Conservation Photography’s Long, Hopeful History of Saving the World
Modern outdoor photographers know Ansel Adams’ work. They can recognize his crisp monochromatic portraits of America’s jagged landscapes from a mile away. But many aren’t aware of his long, proud history as a conservationist, who advocated for the protection of the natural world. In fact, in the United States and around the world, outdoor photographers — including Adams, but there are so, so many more — have played and continue to play an important role in the effort to conserve and preserve forests and other natural resources.
The National Park Service, which was officially founded in August of 1916, began with just one wildlife reserve — Yellowstone — which was designated the first national park over 40 years earlier. In the intervening years, many more parks were established to protect large swaths of the U.S. from deforestation and excessive hunting of wildlife during a time of national expansion. Among them was Yosemite, whose establishment in 1864 is largely credited to a photographer named Carleton Watkins.
Watkins’ stereographic photos of the park were some of the images of Yosemite that made it back to the East Coast.
“Partly on the strength of Watkins’s photographs, President Abraham Lincoln signed the 1864 bill that declared the valley inviolable, thus paving the way for the National Parks system,” according to the Getty Museum.
Adams, later, would pick up the torch, continuing to advocate for expanded funding for the park, a part of which now bears his name.
Watkins and Adams were both outdoor photographers, primarily — but they were also, specifically, conservation photographers, long before the field was actually solidified. Like many other, more niche branches of the medium, conservation photography, which was formally realized in 2005, is a kind of outdoor photography, which focuses on both the beauty of nature, and the need to protect it.
“…The typical nature photograph shows a butterfly on a pretty flower. The conservation photograph shows the same thing, but with a bulldozer coming at it in the background,” explained National Geographic photographer Joel Sartore. “This doesn’t mean there’s no room for beautiful pictures, in fact we need beautiful images just as much as the issues. It does mean that the images exist for a reason; to save the Earth while we still can.”

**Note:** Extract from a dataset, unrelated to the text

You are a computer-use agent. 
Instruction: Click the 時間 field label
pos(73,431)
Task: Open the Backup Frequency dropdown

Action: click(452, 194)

Before it was fully recognized as a specific medium, photographers who love the outdoors have been advocating for its protection. Since the 1970s, Art Wolfe has been documenting the rapidly-vanishing natural world in his dozens of books, exposing the general public to the realities of pollution and deforestation.
In addition to being about public outreach and awareness, conversation photography remains a necessary part of the political and ecological conversation.

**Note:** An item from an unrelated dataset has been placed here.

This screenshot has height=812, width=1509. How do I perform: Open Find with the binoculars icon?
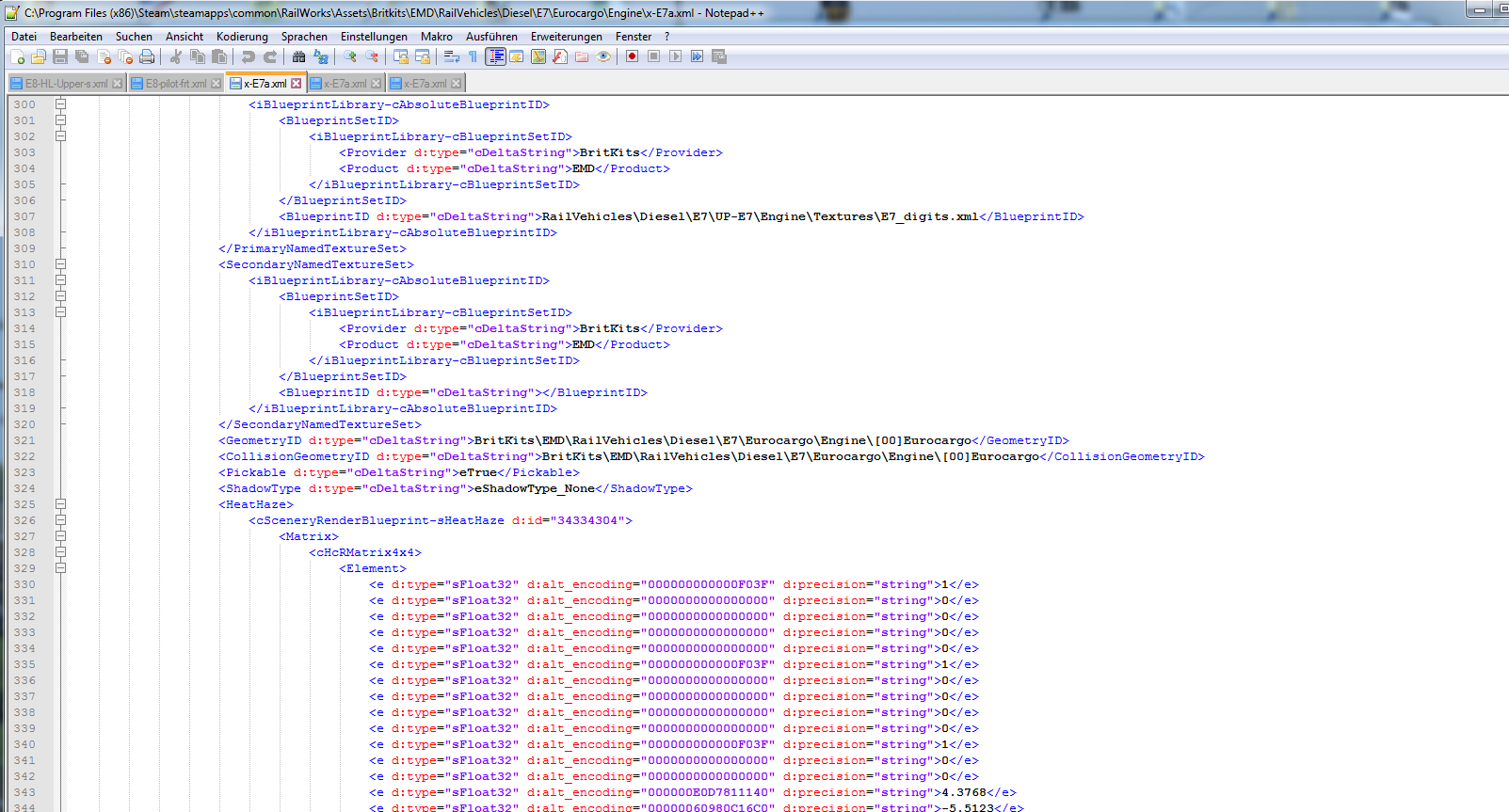click(299, 57)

In his TED talk, Paul Nicklen shared images of regal, and explained why his photography of animals and wildlife was so meaningful — because as news of global climate change begins to become more and more pervasive, the voting, purchasing, driving, polluting masses begin to tune it out more and more.
“What I’m trying to do with my work is put faces to this,” Nicklen explains, “And I want people to understand…that we could lose an entire ecosystem.”
Internationally, conservation photographers have been lobbying for further protections of endangered spaces and animals whose habitats and food sources are being threatened by human impacts, including climate change. The International League of Conservation Photographers seeks to put the unique perspective of outdoor photographers — who often venture to the far reaches of threatened wilderness — to work to “further environmental and cultural conservation through communication initiatives that create vital content and disseminate conservation messages to a wide variety of audiences.”
Which is what conservation photography is, at its heart, all about — and has always been all about. It’s about both showing off what the photographer loves, and also about protecting and saving it, both through public awareness and political action.
“Making these pictures without losing hope is really, really difficult” said ILCP founder Cristina Mittermeier in her CreativeLive class on the subject of conservation photography, “[but] one of the really wonderful things about this kind of photography is that it really can change the course of history. If you make pictures that are compelling enough, that tell good stories, those pictures can really influence the way that policy is written.”